In the family with RP79 reported by Wang et al. (2014), the inheritance pattern was autosomal dominant with incomplete penetrance.
Sullivan et al. (2014) performed genomewide linkage analysis in a 6-generation family with RP and obtained a lod score greater than 3.0 in only a single 9-Mb chromosomal region at 10q21.3-q22.1. A maximum lod score of 6.2 (at theta = 0) was obtained when the HK1 mutation segregating with disease in the family (E847K; see MOLECULAR GENETICS) was analyzed as a marker at 10q22.1. Recombination events in additional families carrying the same HK1 mutation narrowed the critical interval to 55 kb between rs41279656 and D10S1742.

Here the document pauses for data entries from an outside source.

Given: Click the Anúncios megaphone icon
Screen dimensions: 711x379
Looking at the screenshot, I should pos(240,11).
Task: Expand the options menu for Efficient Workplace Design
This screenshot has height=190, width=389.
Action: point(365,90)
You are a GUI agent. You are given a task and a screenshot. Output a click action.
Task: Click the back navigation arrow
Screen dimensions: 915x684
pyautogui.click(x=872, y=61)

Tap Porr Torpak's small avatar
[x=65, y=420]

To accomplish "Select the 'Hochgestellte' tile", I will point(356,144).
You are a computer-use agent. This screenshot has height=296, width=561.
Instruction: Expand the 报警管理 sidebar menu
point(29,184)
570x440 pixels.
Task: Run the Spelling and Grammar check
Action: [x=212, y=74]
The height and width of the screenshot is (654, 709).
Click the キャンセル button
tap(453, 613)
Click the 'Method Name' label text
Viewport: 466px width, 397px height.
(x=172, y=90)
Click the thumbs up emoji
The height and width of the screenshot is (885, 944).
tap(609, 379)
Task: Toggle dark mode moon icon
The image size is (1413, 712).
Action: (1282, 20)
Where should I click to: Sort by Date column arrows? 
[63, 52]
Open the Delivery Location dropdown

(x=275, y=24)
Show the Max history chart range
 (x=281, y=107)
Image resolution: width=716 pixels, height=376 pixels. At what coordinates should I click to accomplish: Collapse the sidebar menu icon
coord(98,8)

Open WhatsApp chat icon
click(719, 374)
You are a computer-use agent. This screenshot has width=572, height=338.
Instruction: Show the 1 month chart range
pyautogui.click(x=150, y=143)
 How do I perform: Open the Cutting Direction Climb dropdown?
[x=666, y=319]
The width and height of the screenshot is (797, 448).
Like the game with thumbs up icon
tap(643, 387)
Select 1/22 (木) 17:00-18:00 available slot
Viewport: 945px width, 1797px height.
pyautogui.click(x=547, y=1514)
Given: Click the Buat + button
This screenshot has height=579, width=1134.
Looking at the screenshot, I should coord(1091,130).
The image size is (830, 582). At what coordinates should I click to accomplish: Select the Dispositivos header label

By genomewide linkage analysis in a large 4-generation family with RP, Wang et al. (2014) identified an 8-Mb region on chromosome 10 for which they obtained a peak parametric lod score of 3.5.
▼ Molecular Genetics
In a large 6-generation family with RP mapping to chromosome 10q22, in which affected members were negative for mutation in known retinal degeneration-associated genes, Sullivan et al. (2014) performed whole-exome sequencing and identified a missense mutation in the HK1 gene (E847K; 142600.0005) that segregated fully with disease and was not found in public variant databases. Analysis of the HK1 gene in 487 additional adRP probands revealed 4 more families in which the same E874K mutation segregated with disease. Haplotype analysis in the 5 families demonstrated a shared 450-kb region on chromosome 10 between markers rs41279656 and rs4746930, suggesting a founder mutation.
By whole-exome sequencing in a large 4-generation family with RP mapping to chromosome 10, in which affected members were negative for mutation in known retinal disease-associated genes, Wang et al. (2014) identified heterozygosity for the E847K mutation in the HK1 gene, which segregated with disease in the family with 85% penetrance and was not found in 11,000 in-house exomes. Two asymptomatic family members also carried the mutation; examination at ages 37 and 78 showed unaffected vision and no bone-spicule pigmentation.